Was ist, wenn die Zweigeschlechtlichkeit doch eine Lüge ist?
"Es ist ein ganz großes gesellschaftliches Thema. Wenn du beispielsweise einen Fragebogen ausfüllst, dann gibt es immer nur zwei Kategorien, männlich oder weiblich. Wenn jemand kommt und sagt, „ich bin beides“, dann funktioniert diese ganze Normierung nicht mehr. Das bringt dieses ganze System einfach so durcheinander."
Das Zitat stammt aus einem interview mit der Filmemacherin Elisabeth Scharang zu ihrem Film "Tintenfischalarm". Mehr zum Flim unter http://www.tintenfischalarm.at/
Jedes 500ste Neugeborene kommt ohne eindeutig zuordenbarem biologischem Geschlecht auf die Welt (X0; XXY; ...). D.h. das biologische Geschlecht (Chromosomenkombination) entspricht nicht den Geschlechtsmerkmalen. Bzw. die Geschlechtsmerkmale sind zu klein (der Penis beim Neugeborenen sollte länger sein als 2,5 cm) oder zu groß (die Klitoris darf nicht größer sein als 0,9 cm) um per Definition männlich oder weiblich zu sein.

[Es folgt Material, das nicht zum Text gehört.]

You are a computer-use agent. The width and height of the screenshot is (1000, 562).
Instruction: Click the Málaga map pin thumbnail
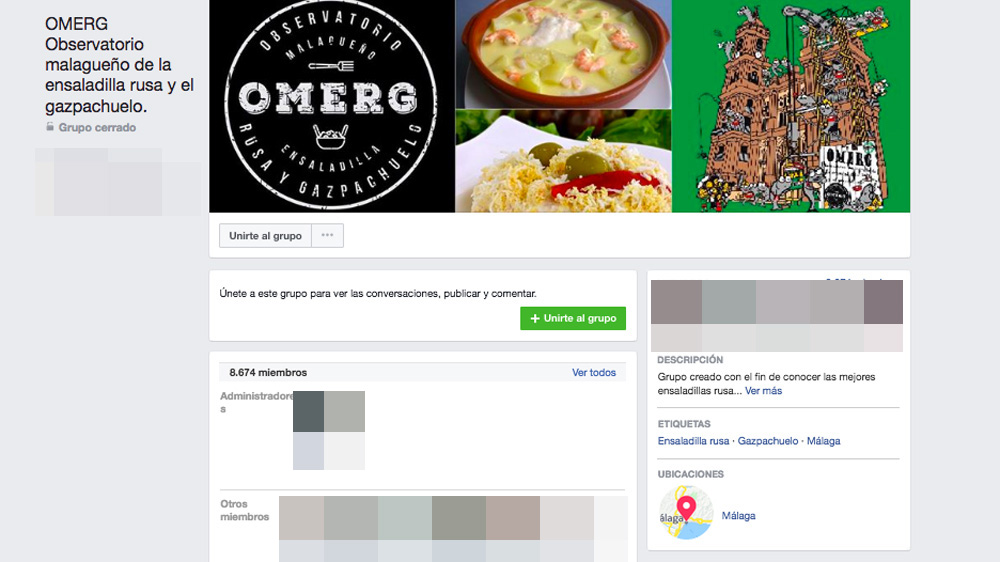[686, 512]
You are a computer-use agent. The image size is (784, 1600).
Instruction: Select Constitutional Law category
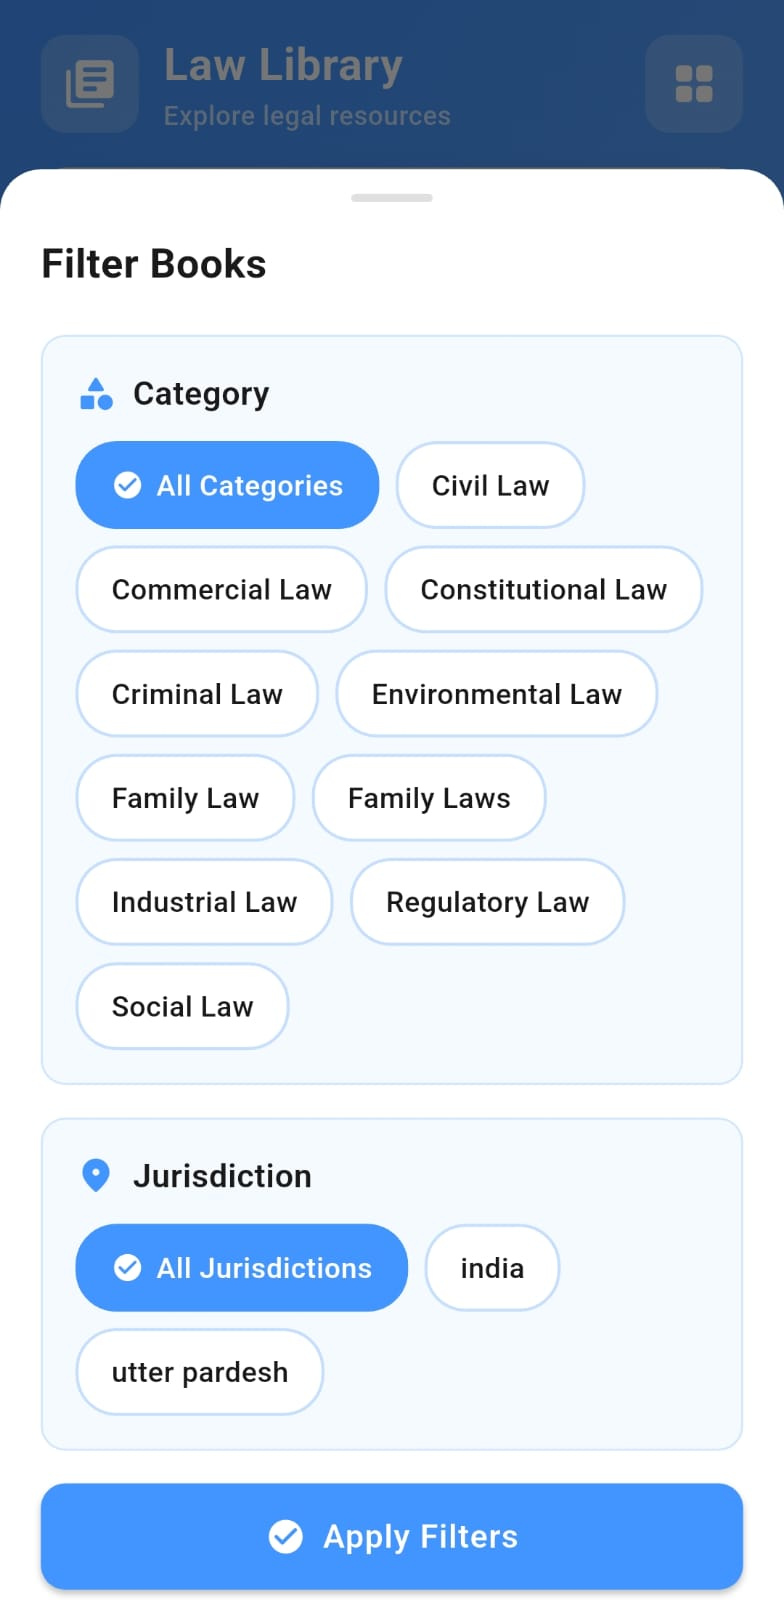543,589
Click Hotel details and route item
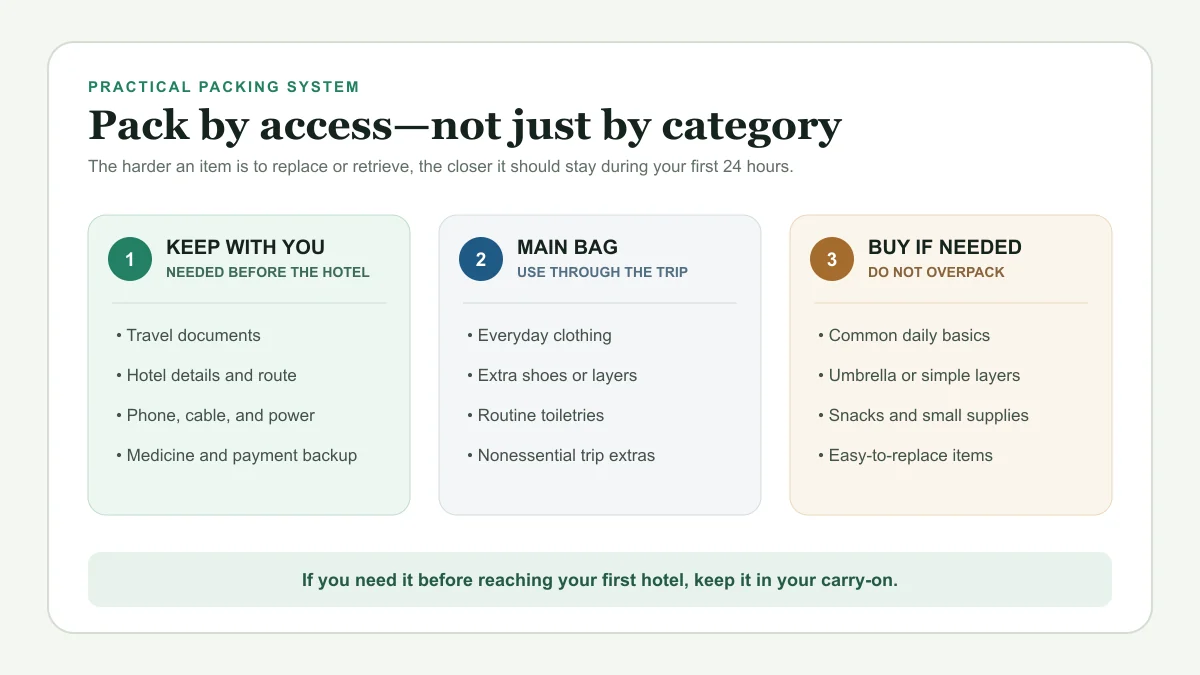Screen dimensions: 1200x675 [206, 375]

Trotzdem werden diese medizinischen Befunde in der Öffentlichkeit tot geschwiegen. Die Existenz von zwei Geschlechtern ist tief in unserer Vorstellungskraft verwurzelt. Unsere gesamte Gesellschaft scheint sich auf die Zweigeschlechtlichkeit zu stützen. Die Tatsache, dass es nicht nur zwei Geschlechter gibt, ist sogar so beängstigend, dass operativ eingegiffen wird um diese "Abweichung" zu korrigieren.